Americans with Disabilities Act (ADA)
The Americans with Disabilities Act (ADA) protects employees from discrimination based on physical or mental impairment and applies to employers with 15 or more employees. The ADA prohibits employers from using medical information, or even the fact that an employee or applicant previously filed a workers’ compensation claim, as a means to discriminate against them.
Of course, for many jobs, physical ability may very well be a legitimate factor in a candidate’s fitness for the position. As a general rule, the ADA does allow employers to ask about an employee’s ability to perform specific job functions. The ADA also prohibits requiring a pre-employment physical, although it does allow employers to request such a physical after a contingent job offer has been made.
Title VII of the Civil Rights Act
Title VII of the Civil Rights Act is a federal law that prohibits discrimination against employees based on race, color, national origin, sex or religion, among other characteristics. The law applies to both public and private sector employees with at least 15 employees.
While most employers might think it’s straightforward enough to not engage in such discrimination, Title VII has been used to challenge employment policies that disproportionately impact certain groups, regardless of whether the policy explicitly targets that group.
For example, courts have found that a rigid prohibition on hiring anyone with any criminal record can have a discriminatory impact on black applicants as discussed under the Ban the Box section. It is important for employers to review their screening policies regularly and include an individualized assessment, i.e. consider the facts and circumstances of the crime, the age of the case, and the age of the individual at the time of the crime when making hiring decisions.
Similarly, as with the ADA, employers need to make sure that their background checks do not delve into, or take into consideration, issues related to any of the protected categories under Title VII when making employment decisions.
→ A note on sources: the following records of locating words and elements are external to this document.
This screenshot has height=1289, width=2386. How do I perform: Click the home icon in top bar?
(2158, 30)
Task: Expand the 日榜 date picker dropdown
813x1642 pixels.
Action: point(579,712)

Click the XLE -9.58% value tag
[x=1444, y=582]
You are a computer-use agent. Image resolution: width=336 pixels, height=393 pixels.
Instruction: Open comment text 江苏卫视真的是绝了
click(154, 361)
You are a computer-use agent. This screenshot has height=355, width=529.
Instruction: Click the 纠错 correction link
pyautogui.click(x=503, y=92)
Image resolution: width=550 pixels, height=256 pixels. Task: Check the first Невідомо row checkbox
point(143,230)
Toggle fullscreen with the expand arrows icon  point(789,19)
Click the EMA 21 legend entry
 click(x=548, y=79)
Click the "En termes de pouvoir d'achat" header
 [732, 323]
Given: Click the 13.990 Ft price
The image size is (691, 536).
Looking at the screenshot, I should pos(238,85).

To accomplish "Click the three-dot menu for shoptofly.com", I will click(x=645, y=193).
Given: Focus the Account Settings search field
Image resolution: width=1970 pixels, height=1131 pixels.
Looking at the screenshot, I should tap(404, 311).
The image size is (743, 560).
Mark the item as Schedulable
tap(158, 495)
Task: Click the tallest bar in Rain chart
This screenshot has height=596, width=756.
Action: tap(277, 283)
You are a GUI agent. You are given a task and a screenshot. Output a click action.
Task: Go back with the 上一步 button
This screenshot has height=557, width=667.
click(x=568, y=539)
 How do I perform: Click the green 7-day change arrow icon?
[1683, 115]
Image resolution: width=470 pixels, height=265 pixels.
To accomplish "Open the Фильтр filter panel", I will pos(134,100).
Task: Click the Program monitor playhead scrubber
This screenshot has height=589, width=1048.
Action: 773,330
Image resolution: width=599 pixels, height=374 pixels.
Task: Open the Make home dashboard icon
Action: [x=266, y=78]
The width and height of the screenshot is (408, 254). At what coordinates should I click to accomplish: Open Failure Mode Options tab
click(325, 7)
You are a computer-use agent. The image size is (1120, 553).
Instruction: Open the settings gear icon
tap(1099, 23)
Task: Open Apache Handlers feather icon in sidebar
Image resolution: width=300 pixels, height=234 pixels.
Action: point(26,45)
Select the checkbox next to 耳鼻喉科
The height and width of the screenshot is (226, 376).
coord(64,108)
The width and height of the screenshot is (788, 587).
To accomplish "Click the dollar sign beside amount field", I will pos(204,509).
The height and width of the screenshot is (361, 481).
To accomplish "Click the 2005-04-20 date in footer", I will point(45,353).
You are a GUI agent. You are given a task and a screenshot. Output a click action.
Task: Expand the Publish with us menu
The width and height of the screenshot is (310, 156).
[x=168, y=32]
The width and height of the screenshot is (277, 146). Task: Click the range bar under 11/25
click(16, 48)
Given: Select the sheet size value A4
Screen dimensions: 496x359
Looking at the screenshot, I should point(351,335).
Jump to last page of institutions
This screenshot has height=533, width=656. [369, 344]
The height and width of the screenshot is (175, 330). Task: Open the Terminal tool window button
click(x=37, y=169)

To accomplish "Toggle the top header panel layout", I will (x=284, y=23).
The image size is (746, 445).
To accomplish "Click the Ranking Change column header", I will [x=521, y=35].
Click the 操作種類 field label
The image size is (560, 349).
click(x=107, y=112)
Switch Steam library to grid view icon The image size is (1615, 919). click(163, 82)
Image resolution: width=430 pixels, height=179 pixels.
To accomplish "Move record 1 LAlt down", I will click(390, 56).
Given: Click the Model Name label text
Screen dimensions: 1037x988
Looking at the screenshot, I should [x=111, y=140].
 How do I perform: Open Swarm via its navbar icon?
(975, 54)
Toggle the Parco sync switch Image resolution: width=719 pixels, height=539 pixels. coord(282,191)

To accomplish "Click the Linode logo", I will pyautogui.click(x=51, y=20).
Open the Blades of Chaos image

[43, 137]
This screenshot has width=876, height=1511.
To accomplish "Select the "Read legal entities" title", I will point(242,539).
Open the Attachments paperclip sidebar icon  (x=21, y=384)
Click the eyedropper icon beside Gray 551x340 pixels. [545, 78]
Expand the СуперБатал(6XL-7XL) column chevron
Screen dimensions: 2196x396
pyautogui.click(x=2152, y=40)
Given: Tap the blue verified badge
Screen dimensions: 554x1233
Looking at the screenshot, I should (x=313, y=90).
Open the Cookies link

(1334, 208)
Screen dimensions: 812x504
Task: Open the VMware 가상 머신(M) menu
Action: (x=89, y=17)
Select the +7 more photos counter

Laws that govern employee background checks serve an important purpose aimed at preventing discrimination and protecting the privacy and medical rights of applicants and employees. However, for employers, these laws can seem complex, numerous, and overwhelming. While it would be extremely lengthy and complicated to lay out the nuances of every local, state, and federal law regulating employee background checks, the five laws in this post provide a solid starting point for any employer to understand what they can and cannot do and ask when conducting background checks.
This post is not offered as or intended to be taken as legal advice. Employers should consult with their HR departments and/or attorney to fully understand their specific obligations with respect to employee background checks.